Tensorflow Project Exercise

Let's wrap up this Deep Learning by taking a a quick look at the effectiveness of Neural Nets!

We'll use the Bank Authentication Data Set from the UCI repository.

The data consists of 5 columns:

  • variance of Wavelet Transformed image (continuous)
  • skewness of Wavelet Transformed image (continuous)
  • curtosis of Wavelet Transformed image (continuous)
  • entropy of image (continuous)
  • class (integer)

Where class indicates whether or not a Bank Note was authentic.

This sort of task is perfectly suited for Neural Networks and Deep Learning! Just follow the instructions below to get started!

Get the Data

Use pandas to read in the bank_note_data.csv file


In [1]:
import pandas as pd

In [2]:
data = pd.read_csv('bank_note_data.csv')

Check the head of the Data


In [3]:
data.head()


Out[3]:
Image.Var Image.Skew Image.Curt Entropy Class
0 3.62160 8.6661 -2.8073 -0.44699 0
1 4.54590 8.1674 -2.4586 -1.46210 0
2 3.86600 -2.6383 1.9242 0.10645 0
3 3.45660 9.5228 -4.0112 -3.59440 0
4 0.32924 -4.4552 4.5718 -0.98880 0

EDA

We'll just do a few quick plots of the data.

Import seaborn and set matplolib inline for viewing


In [4]:
import seaborn as sns
%matplotlib inline

Create a Countplot of the Classes (Authentic 1 vs Fake 0)


In [5]:
sns.countplot(x='Class',data=data)


Out[5]:
<matplotlib.axes._subplots.AxesSubplot at 0x26bb34edda0>

Create a PairPlot of the Data with Seaborn, set Hue to Class


In [6]:
sns.pairplot(data,hue='Class')


C:\Users\Marcial\Anaconda3\lib\site-packages\statsmodels\nonparametric\kde.py:494: RuntimeWarning: invalid value encountered in true_divide
  binned = fast_linbin(X,a,b,gridsize)/(delta*nobs)
C:\Users\Marcial\Anaconda3\lib\site-packages\statsmodels\nonparametric\kdetools.py:34: RuntimeWarning: invalid value encountered in double_scalars
  FAC1 = 2*(np.pi*bw/RANGE)**2
C:\Users\Marcial\Anaconda3\lib\site-packages\numpy\core\_methods.py:26: RuntimeWarning: invalid value encountered in reduce
  return umr_maximum(a, axis, None, out, keepdims)
Out[6]:
<seaborn.axisgrid.PairGrid at 0x26bb34c9da0>

Data Preparation

When using Neural Network and Deep Learning based systems, it is usually a good idea to Standardize your data, this step isn't actually necessary for our particular data set, but let's run through it for practice!

Standard Scaling


In [7]:
from sklearn.preprocessing import StandardScaler

Create a StandardScaler() object called scaler.


In [8]:
scaler = StandardScaler()

Fit scaler to the features.


In [9]:
scaler.fit(data.drop('Class',axis=1))


Out[9]:
StandardScaler(copy=True, with_mean=True, with_std=True)

Use the .transform() method to transform the features to a scaled version.


In [10]:
scaled_features = scaler.fit_transform(data.drop('Class',axis=1))
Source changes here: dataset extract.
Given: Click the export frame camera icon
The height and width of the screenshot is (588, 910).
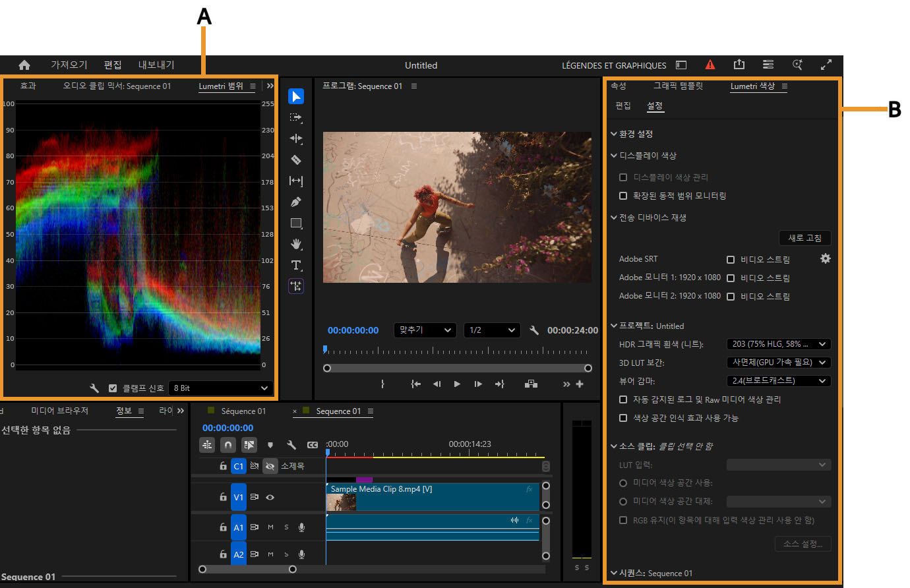Looking at the screenshot, I should coord(531,384).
Convert the scaled features to a dataframe and check the head of this dataframe to make sure the scaling worked.


In [11]:
df_feat = pd.DataFrame(scaled_features,columns=data.columns[:-1])
df_feat.head()


Out[11]:
Image.Var Image.Skew Image.Curt Entropy
0 1.121806 1.149455 -0.975970 0.354561
1 1.447066 1.064453 -0.895036 -0.128767
2 1.207810 -0.777352 0.122218 0.618073
3 1.063742 1.295478 -1.255397 -1.144029
4 -0.036772 -1.087038 0.736730 0.096587

Train Test Split

Create two objects X and y which are the scaled feature values and labels respectively.


In [12]:
X = df_feat

In [13]:
y = data['Class']

Use SciKit Learn to create training and testing sets of the data as we've done in previous lectures:


In [14]:
from sklearn.model_selection import train_test_split

In [15]:
X_train, X_test, y_train, y_test = train_test_split(X, y, test_size=0.3)

Tensorflow


In [16]:
import tensorflow as tf


C:\Users\Marcial\Anaconda3\lib\site-packages\h5py\__init__.py:34: FutureWarning: Conversion of the second argument of issubdtype from `float` to `np.floating` is deprecated. In future, it will be treated as `np.float64 == np.dtype(float).type`.
  from ._conv import register_converters as _register_converters

Create a list of feature column objects using tf.feature.numeric_column() as we did in the lecture


In [17]:
df_feat.columns


Out[17]:
Index(['Image.Var', 'Image.Skew', 'Image.Curt', 'Entropy'], dtype='object')

In [18]:
image_var = tf.feature_column.numeric_column("Image.Var")
image_skew = tf.feature_column.numeric_column('Image.Skew')
image_curt = tf.feature_column.numeric_column('Image.Curt')
entropy =tf.feature_column.numeric_column('Entropy')

In [19]:
feat_cols = [image_var,image_skew,image_curt,entropy]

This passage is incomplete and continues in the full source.